You already know that women writers love Alexander Chee—earlier this year, we published a conversation among four Asian American writers, three of them women, about how inspiring they’ve found him. What you may not yet know is that the feeling is mutual. Here, the award-winning and bestselling author of The Queen of the Night and How to Write an Autobiographical Novel introduces some of the five books by non-men that he finds most inspiring.
Chee is involved in the writing world as an editor and an educator—he’s a contributing editor at The New Republic, an editor at large at VQR, and a professor of English and creative writing at Dartmouth—which means he gets a chance to be influential in promoting women and non-binary writers. And he is, of course, a celebrated author in his own right; his essays and stories have appeared in The New York Times Book Review, T Magazine, Tin House, Slate, Guernica, and Best American Essays 2016, and he is winner of a 2003 Whiting Award, a 2004 NEA Fellowship in prose and a 2010 MCCA Fellowship.
Read More Women is Electric Literature’s series, presented in collaboration with MCD Books, in which we feature prominent authors, of any gender, recommending their favorite books by women and non-binary writers. Twice a month, you’ll hear about the five non-male authors who most delight your favorite writers.

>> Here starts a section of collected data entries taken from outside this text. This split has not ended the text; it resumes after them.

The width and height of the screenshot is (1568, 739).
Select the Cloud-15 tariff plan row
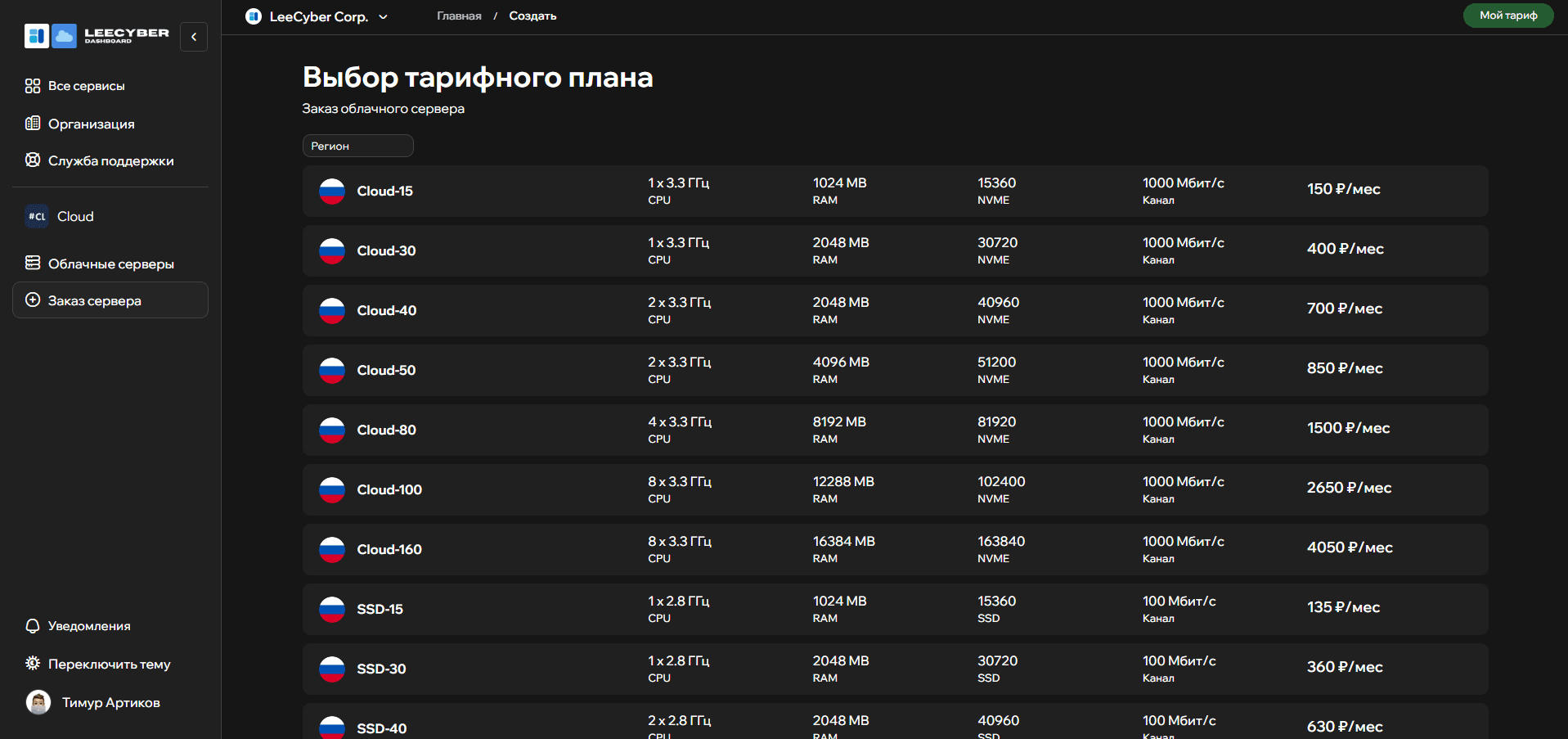(x=894, y=192)
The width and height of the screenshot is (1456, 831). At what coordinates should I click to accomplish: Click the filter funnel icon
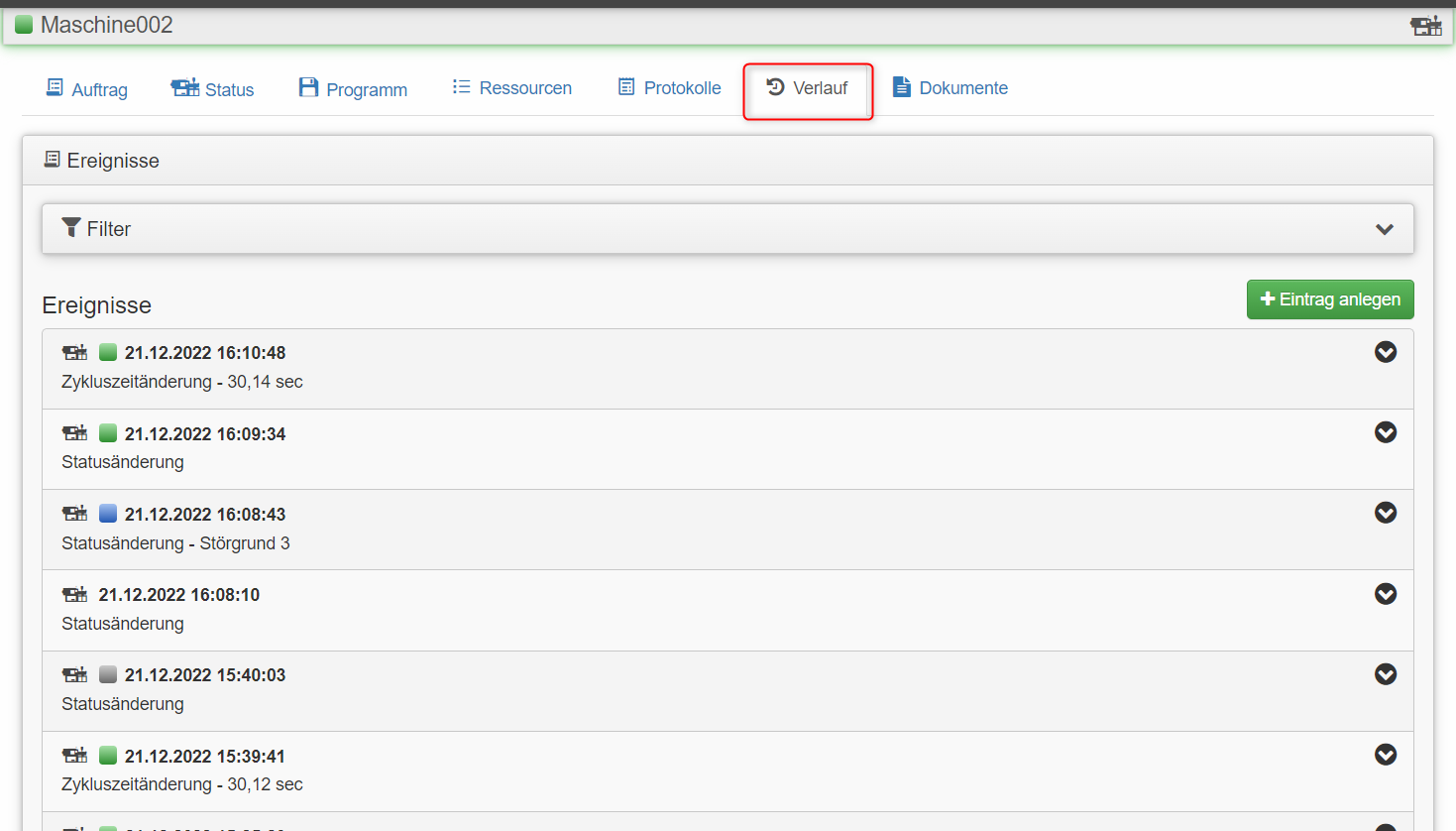point(71,228)
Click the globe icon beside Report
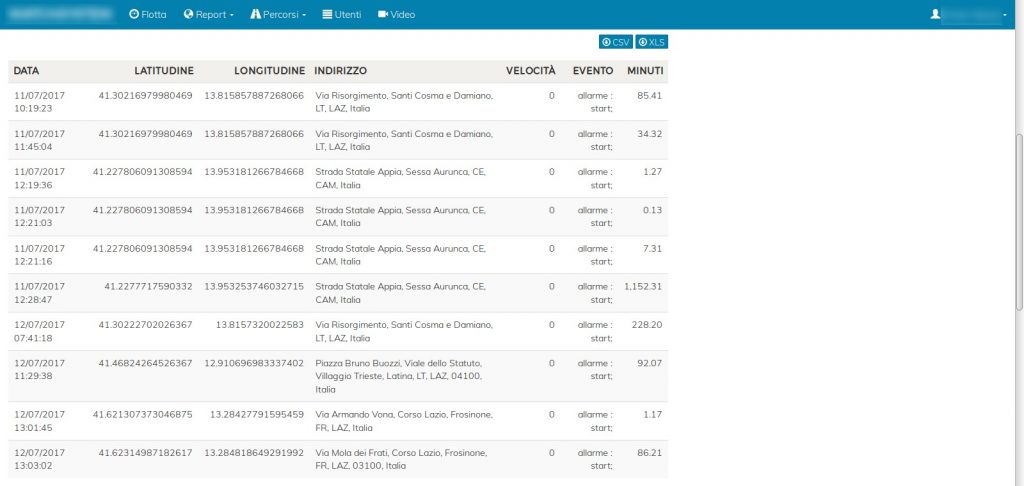This screenshot has width=1024, height=486. pos(188,15)
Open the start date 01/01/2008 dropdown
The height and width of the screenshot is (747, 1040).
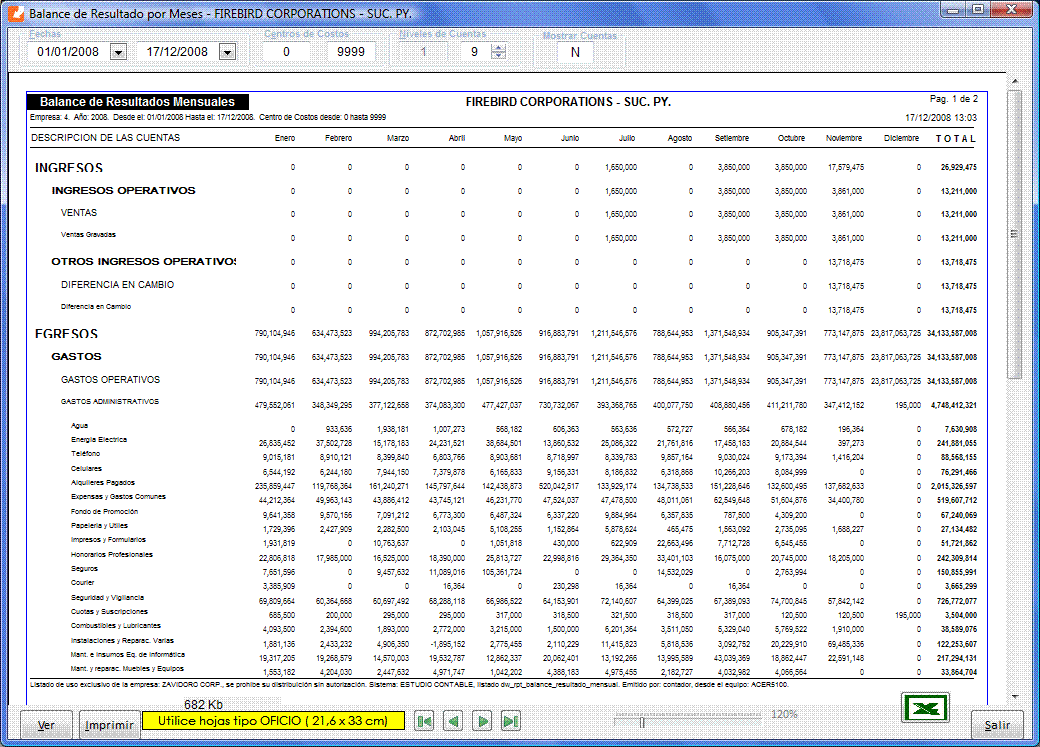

City of Angels, or, The Overcoat of Dr. Freud by Christa Wolf
This was one of the most consummate aesthetic and political experiences I’ve had while reading in years. Wolf’s last novel is based on a character like her, arriving to the U.S. from Germany after the fall of the Wall, on her way to a residency in California. There’s a Weimar Under the Palms feeling to it, as the East German writer wanders the California landscape in conversations with her fellow fellows, and herself, and engaging in a project based on the correspondence she’s found between two women during the East German regime. Highlights include being astonished at the homeless problem, amazement at a former CIA Director winning the presidency, and listening to a young Californian explain to her, an East German, the idea of Basic Income. The novel seems to be the way she undertook writing about the scandal that rocked her career — the discovery that she had been an informant after the release of her Stasi files. It is an investigation of self deception, at the personal and the national level, and with time I love it more and more.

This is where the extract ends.